Abstract

Clinical management of arsenic poisoning has been a major concern especially in countries like Bangladesh., India., Taiwan., Chile, Hungary and Argentina. In recent past, therapeutic efficacy of chelating agents, vitamins, nutrients, antioxidants and hormones has been investigated in many laboratories. Whereas, arsenic can be chelated by several agents viz: British Anti Lewisite (BAL), unithiol (DMPS), succimer (DMSA), monoisoamyl dimercaptosuccinic acid (MiADMSA), monocyclohexyl dimercaptosuccinic acid (MchDMSA), coadministration of quercetin and MiADMSA and taurine and MiADMSA have been found to reduce arsenic burdeon more effectively than their individual treatments. There are convincing reports that non-enzymatic antioxidants i.e. ascorbic acid, alpha tocopherol, B carotene, N-acetyl cysteine, alpha lipoic acid, curcumin, GSH and selenium offer protection against arseniasis by reducing oxidative stress.

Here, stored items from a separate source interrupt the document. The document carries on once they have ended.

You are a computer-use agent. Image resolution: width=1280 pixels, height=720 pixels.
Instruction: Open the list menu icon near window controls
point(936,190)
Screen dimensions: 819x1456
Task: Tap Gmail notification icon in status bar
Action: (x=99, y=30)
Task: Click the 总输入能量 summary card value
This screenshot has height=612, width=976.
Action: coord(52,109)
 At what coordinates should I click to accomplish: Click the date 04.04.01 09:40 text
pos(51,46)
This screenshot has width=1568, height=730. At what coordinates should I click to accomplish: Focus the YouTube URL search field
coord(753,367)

Melatonin, a product of pineal gland being a strong free radical scavenger possesses immense therapeutic importance against arseniasis. Thyroid hormones too influence arsenic toxicity. All these studies made in experimental animals have been briefly described in this review. However, cohorts made in human population are insignificant. Suitable clinical trials using these therapeutic agents individually or in combination may lead to the discovery of a “magic bullet” against arseniasis.